Strength & Power Sports: This particular example could apply to virtually any sport, but especially so in highly technical sports. When you watch an elite powerlifter deadlift, you're likely to see some "bad" technique, even at the world class level. Or, one of the best Olympic lifters of all time, Dmitry Klokov, allows his knees to cave in when clean & jerking 400+ pounds. However, just because powerlifters round their back and weightlifters have knee valgus does not mean we should be instructing our athletes to do so. These high level athletes have put thousands of hours into refining their technique, can and do lift the "right way" at times, but allow for small compensations to improve their leverage and gain a competitive edge. In order to break the rules, you must first learn them.
Physique Sports: Optimizing training details like volume, frequency, and rep ranges depends on the individual's training background (i.e. training age) and their unique physiology. Since type 2 muscle fibers have the greatest potential for growth, the sport of body building self-selects individuals with a higher proportion of fast twitch muscle fibers that respond better to higher intensities & lower volumes. On the other hand, someone from an endurance background looking to put on mass may get better results by targeting slow twitch hypertrophy in higher rep ranges. Similarly, the size of the muscle (more specifically, the surface area of the muscle cell relative to its volume) directly affects the ability of the muscle to recover. Since elite level physique athletes have larger muscles and have the ability to reach higher levels of fatigue and damage, their training frequency may need to be less than your average gym goer. With this in mind, a one body part routine (i.e. "bro split") is likely more effective for larger guys than for smaller athletes & females. Understanding your training age and muscle fiber type can help you dial these aspects of your program rather than sticking to rigid guidelines.
When comparing your training or your clients training to that of a professional, keep the following guidelines in mind:
You can't skip steps. Training should get increasingly specialized with time. Sport specific training at the expense of fundamental movement mastery will put a low ceiling on performance potential and increase injury risk. At the general population / entry level, this means a concurrent focus on stability, balance, & coordination along with general strength & metabolic conditioning is likely superior to overly specialized training blocks that you'll use in later stages of athletic development.
Your must learn all the rules before you can break them. If & when you do deviate from the rules, it should be on purpose, not because of an inability to hold to them. Intentional training in potentially injurious positions can be part of a bullet-proofing strategy, but this should not take priority over consistent practice within the limits of acceptable technique.

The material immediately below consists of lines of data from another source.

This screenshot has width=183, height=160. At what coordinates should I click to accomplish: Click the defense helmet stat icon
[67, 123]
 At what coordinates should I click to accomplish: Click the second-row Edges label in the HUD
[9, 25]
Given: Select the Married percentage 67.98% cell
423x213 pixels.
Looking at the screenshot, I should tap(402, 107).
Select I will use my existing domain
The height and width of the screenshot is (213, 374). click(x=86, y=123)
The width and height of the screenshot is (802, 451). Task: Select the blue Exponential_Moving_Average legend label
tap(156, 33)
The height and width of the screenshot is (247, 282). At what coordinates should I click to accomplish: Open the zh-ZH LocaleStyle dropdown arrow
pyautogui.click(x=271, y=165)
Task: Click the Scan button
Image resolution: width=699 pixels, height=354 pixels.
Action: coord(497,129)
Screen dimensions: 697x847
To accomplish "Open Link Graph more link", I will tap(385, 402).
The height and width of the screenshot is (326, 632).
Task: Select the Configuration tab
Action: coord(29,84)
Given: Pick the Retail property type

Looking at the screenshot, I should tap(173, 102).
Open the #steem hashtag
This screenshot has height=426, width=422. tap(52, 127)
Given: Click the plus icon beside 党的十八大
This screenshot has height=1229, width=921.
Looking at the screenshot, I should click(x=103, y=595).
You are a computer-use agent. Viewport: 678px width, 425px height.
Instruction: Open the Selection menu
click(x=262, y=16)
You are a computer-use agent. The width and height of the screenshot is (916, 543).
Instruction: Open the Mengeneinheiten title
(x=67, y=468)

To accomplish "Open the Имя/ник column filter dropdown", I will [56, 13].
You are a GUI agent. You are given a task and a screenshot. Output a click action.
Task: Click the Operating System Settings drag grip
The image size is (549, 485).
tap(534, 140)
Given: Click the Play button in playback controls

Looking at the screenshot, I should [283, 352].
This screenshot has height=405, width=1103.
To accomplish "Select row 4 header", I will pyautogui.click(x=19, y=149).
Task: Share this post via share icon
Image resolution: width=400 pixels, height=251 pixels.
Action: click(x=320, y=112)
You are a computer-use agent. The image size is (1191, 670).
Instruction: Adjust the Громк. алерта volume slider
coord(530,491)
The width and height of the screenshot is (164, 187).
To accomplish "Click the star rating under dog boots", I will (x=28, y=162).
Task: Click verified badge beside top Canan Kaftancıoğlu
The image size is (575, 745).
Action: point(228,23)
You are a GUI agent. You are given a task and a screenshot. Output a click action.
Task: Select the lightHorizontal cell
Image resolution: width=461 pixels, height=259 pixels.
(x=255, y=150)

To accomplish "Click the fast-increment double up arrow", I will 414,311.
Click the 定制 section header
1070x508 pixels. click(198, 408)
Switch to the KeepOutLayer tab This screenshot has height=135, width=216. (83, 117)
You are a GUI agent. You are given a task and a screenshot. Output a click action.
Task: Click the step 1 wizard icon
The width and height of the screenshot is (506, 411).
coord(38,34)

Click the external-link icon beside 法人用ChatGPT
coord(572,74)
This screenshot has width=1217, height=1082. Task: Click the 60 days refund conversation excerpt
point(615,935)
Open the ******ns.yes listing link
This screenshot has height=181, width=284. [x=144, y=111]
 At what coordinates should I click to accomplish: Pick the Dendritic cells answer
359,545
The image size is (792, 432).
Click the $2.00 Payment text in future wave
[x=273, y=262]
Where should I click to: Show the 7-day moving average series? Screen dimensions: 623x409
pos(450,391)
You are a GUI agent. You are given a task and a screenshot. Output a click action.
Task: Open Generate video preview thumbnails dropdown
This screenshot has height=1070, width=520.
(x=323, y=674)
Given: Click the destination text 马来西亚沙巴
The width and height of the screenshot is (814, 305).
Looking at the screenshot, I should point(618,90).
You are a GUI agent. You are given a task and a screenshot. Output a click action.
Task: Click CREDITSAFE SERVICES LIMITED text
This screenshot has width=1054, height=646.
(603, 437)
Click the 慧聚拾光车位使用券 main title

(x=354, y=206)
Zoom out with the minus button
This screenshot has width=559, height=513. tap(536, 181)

Training recommendations should be based on your fitness journey, not fitness level. Two people of the same fitness level will need a different approach for continued success depending on the path they took to their current ability. At the same time, a high level of fitness does not necessarily demand advanced training strategies. For example, a young endurance athlete with a stellar VO2 max does not need the same training as a more mature athlete who spent many years getting to the same fitness level.